Spiderland tocca corde e note dalle venature stridenti, aghiformi, melodiche, distorte, spigolose, angolari, malinconiche e sinistre, trasmettendo atmosfere intense, dilatate e notturne, attraverso arpeggi essenziali, ipnotici ed esasperati, cambi di ritmo (controtempi) e tonalità improvvisi, senza schemi ed un cantato bisbigliato, intimo e sofferto.
Il lessico e la sintassi delle sei tracce dell’album (Breadcrumb Trail, Nosferatu Man, Don Aman, Washer, For Dinner, Good Morning Captain) si dilatano e sfumano come fossero una suite unica, spiazzando ogni tentativo di ragionevole comprensione ed alternando irrequietezza e tenerezza, quasi a voler cullare sia i momenti di calma apparente che gli accennati stati di tensione e ansia.

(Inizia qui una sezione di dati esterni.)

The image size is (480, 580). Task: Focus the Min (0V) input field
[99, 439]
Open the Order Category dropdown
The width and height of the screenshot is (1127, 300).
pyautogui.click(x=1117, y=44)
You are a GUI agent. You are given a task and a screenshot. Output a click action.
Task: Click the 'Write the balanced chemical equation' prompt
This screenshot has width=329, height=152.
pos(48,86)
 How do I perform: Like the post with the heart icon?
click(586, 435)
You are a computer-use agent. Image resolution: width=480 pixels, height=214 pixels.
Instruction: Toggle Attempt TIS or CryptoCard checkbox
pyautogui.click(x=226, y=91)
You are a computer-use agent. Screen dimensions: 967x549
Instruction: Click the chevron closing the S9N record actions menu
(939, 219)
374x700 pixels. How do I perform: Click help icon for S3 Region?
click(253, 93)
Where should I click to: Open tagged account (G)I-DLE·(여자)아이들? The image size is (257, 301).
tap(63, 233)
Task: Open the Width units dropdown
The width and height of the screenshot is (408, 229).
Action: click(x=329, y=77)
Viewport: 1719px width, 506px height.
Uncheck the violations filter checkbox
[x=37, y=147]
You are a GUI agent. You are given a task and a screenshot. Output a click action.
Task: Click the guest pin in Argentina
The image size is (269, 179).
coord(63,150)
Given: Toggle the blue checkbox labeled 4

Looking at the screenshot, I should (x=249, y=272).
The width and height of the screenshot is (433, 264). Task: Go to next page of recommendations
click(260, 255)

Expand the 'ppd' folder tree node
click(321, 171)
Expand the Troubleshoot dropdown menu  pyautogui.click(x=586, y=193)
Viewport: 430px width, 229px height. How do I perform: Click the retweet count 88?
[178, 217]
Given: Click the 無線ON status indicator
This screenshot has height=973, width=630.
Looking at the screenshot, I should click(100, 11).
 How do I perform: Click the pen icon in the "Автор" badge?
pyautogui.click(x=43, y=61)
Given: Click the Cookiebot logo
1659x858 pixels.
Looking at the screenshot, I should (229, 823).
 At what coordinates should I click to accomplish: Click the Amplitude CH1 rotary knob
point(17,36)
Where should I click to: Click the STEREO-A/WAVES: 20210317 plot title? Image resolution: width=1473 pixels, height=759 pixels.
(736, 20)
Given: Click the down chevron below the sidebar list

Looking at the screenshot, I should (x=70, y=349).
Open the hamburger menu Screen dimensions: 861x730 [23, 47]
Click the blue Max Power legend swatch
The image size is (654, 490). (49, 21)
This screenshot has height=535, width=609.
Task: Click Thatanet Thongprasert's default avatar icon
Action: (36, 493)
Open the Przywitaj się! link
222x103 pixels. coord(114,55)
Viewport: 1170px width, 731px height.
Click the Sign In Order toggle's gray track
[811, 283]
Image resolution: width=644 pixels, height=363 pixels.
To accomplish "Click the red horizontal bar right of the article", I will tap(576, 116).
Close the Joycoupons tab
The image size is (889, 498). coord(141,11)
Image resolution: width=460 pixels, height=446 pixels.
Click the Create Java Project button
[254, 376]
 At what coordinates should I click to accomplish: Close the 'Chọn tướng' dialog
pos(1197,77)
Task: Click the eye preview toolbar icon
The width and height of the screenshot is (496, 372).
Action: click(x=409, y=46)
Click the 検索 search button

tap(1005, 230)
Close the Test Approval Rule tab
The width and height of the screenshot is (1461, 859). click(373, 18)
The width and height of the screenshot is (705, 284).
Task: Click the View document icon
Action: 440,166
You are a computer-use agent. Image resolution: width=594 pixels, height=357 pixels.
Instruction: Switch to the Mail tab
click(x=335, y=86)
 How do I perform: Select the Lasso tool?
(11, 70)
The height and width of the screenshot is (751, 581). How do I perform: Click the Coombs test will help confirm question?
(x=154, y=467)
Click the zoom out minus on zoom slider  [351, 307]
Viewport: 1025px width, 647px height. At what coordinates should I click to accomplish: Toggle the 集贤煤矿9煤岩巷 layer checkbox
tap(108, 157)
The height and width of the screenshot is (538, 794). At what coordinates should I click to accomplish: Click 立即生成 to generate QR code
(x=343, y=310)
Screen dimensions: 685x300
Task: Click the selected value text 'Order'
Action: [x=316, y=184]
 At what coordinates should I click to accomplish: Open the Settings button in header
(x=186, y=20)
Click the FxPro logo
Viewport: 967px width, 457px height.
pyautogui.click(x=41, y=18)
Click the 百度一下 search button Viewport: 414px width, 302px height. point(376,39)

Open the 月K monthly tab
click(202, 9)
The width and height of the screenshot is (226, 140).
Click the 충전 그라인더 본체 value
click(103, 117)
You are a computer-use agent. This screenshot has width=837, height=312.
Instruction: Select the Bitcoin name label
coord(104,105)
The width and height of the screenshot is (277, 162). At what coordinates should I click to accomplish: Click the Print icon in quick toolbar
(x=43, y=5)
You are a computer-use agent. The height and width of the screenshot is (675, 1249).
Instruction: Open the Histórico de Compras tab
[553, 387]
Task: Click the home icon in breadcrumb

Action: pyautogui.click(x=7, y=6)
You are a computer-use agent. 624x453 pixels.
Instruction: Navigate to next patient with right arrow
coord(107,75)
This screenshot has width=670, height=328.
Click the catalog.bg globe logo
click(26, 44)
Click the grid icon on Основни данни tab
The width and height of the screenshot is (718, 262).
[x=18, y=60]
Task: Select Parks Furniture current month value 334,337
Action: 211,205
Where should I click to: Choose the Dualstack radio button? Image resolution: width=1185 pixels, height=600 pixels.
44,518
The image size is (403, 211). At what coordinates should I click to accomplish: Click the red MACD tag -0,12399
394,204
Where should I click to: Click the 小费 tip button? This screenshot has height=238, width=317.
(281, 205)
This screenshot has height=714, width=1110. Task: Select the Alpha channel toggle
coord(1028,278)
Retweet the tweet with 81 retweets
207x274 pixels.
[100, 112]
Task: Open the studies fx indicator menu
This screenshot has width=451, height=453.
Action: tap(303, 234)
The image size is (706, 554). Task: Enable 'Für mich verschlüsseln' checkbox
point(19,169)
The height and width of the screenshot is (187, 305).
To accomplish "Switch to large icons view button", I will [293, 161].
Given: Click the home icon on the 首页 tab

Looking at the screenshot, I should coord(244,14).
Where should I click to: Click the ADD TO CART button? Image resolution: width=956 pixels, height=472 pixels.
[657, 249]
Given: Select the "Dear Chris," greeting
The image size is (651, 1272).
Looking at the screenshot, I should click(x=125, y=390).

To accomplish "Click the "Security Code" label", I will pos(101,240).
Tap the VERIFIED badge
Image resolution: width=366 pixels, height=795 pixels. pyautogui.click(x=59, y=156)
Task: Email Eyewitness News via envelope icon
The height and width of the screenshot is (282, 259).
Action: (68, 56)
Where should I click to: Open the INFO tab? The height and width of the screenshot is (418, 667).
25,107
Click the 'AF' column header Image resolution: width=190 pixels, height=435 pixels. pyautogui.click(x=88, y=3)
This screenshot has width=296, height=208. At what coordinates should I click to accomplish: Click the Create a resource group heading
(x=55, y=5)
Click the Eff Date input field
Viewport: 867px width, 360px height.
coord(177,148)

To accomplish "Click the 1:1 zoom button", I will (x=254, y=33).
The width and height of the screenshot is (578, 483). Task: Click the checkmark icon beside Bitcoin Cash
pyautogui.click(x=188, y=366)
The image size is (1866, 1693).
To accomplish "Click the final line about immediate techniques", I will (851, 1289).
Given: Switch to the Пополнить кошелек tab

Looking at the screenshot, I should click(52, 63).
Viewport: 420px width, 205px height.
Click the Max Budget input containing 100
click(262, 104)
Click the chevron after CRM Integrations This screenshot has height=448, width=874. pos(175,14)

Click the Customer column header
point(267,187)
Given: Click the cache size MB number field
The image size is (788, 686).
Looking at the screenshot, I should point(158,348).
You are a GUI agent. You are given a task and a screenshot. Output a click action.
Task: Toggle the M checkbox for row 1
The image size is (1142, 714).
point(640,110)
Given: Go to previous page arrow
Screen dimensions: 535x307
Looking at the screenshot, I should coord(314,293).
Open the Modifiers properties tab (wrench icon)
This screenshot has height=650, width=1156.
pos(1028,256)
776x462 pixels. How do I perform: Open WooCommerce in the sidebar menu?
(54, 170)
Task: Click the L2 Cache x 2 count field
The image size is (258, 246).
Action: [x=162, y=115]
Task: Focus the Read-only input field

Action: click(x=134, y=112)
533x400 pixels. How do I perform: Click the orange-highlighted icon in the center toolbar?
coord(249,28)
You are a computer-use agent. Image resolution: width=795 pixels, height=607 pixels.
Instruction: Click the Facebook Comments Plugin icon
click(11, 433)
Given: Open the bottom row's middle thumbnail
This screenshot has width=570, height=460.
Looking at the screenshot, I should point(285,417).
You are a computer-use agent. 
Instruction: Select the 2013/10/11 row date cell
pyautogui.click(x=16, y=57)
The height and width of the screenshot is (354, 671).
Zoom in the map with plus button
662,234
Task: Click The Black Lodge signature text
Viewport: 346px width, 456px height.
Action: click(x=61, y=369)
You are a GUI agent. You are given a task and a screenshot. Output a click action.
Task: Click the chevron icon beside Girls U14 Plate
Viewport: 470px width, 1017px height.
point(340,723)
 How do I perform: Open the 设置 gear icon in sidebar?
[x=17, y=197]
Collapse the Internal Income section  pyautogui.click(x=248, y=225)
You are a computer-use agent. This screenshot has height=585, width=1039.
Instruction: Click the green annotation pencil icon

Una lotta inconscia tra enfasi e sobrietà, tra forma e caos, dove la fine del giorno torna alla sua quiete iniziale, in un loop circolare che sembra voler correre al riparo dalle contratture del mondo esterno.
Il percorso ascetico di Spiderland è un mistero affascinante e disorientante, scandito da un perpetuo tintinnio oscuro, scarno, magnetico, poetico, letterario e romantico, che ci attira nella sua rete e ci intrappola nella teoria degli opposti che si attraggono.
Eraclito riteneva che la legge segreta del mondo risiedesse proprio nella stretta connessione dei contrari che in quanto opposti, lottano fra di loro, ma nello stesso tempo, non possono fare a meno l’uno dell’altro dato che vivono solo l’uno in virtù dell’altro.

Dopo la pubblicazione di Spiderland, gli Slint si sciolsero, in punta di piedi, senza far rumore. Spiderland è una vita che nasce e muore con se stessa; esplode ed implode in un crescendo e diminuendo di emozioni, senza bisogno di ripetere la propria esperienza, ma semplicemente come unicum terapeutico e per questo immortale.

Spiderland, nonostante i suoi 29 anni, rappresenta, ancora oggi, quel sottile raggio di sole con il quale gli Slint illuminarono la scena della musica alternativa, riuscendo, così, a colmare lo strappo tra il “vecchio modo” ed il “nuovo modo” di esprimere il disagio, in una trasformazione del tutto naturale e non più reversibile.